(Dataset entries)
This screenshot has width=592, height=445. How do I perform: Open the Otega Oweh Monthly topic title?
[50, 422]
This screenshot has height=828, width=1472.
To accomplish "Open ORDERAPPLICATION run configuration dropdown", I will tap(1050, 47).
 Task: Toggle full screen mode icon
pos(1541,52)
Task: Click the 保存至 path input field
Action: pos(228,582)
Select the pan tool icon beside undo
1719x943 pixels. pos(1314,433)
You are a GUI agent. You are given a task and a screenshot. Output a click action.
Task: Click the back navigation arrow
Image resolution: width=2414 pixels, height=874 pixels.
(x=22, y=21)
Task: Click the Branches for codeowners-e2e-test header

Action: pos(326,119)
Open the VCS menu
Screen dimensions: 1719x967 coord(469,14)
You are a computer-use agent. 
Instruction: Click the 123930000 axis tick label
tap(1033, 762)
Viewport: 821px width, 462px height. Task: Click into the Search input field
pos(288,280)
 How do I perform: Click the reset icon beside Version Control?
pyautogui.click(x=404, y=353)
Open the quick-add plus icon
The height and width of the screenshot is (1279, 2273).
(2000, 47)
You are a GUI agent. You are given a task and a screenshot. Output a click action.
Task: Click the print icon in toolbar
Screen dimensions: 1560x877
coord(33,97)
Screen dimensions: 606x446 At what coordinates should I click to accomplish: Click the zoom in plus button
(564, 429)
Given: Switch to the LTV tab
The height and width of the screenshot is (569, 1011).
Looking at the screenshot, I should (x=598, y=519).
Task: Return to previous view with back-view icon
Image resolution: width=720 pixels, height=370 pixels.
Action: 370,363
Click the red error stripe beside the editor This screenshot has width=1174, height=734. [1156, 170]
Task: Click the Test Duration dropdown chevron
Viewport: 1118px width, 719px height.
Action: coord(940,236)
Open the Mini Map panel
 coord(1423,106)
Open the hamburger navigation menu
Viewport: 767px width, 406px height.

_TASK OBJECTIVE_. Look through the entries above, and wherever a line holds the string "back", copy it.

_RESULT_.
Task: Click the back navigation arrow
Task: Return to previous view with back-view icon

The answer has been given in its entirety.